The entire fortunes of our nation seem to be founded on the buying and selling of risk. Not goods, not service, not ideas, not compassion, but, it becomes more and more clear to me, risk.
Do you undertand risk? Do you know what it's worth? I sure as hell don't. But we were all players in this giant swindle, and we're going to pay the bill.
Who are we paying the bill to? That's the question. The basic test of any conspiracy theory is, Qui Bono? Who profits?
Who is profiting from this? Somebody has to be. Money doesn't just disappear.
Unless.
It never existed at all.
I am going to spend this week building a shelf. I'll be chiseling grooves in planks, setting boards in place, drilling holes and gluing pegs. When I am done, I will have exchanged a piece of paper with no intrinsic value for some partially finished raw materials, added value to it by virtue of my labor, and I will have a place to put things. If it's good enough, I may go exchange another piece of intrinsically valueless paper for more materials, add value to it, and sell it to someone else who wants a place to put their stuff. If no one wants it, I will still have gained a shelf. But the only way that I will have less value than I started with is if I screw it up so radically that it can't be salvaged, if I end up with nothing but shreds of wood too contaminated to burn or use for mulch.
It would require actual work to screw it up so badly that it has no value at all. It would require deliberate destruction beyond mere incompetence.

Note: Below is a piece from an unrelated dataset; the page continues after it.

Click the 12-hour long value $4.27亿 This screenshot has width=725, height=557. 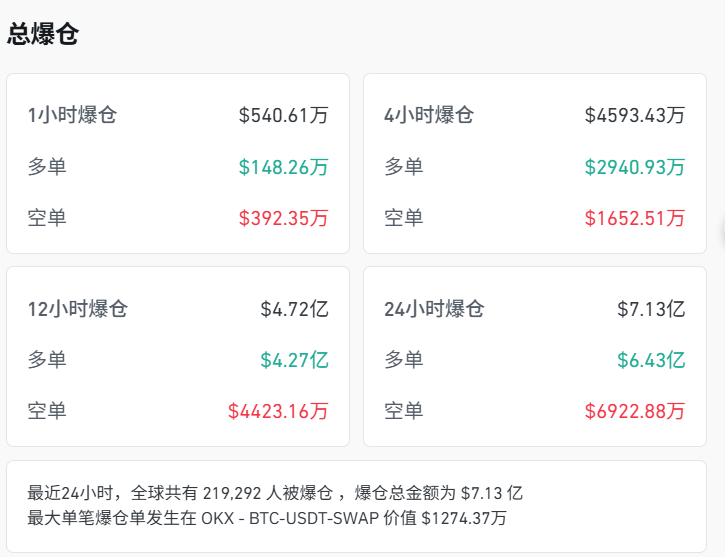[294, 359]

When I put on my tinfoil hat at night, I wonder how these experts screwed thing up so badly that nothing of value remains. I wonder if there's more at work here than greed and incompetence. But these are late-night thoughts.
When the sun shines, I will be in the garage with a miter saw and a chisel and a 5/8" drill and a tape measure and a T-square and a hammer and a bottle of wood glue and a cup of coffee and a tiny notebook and a funny-looking pencil.
I will have something to show for how I have spent these hours.
Unlike the 12,000 hours I spent over the last five years letting other people profit from my skills, my labor, and my loyalty.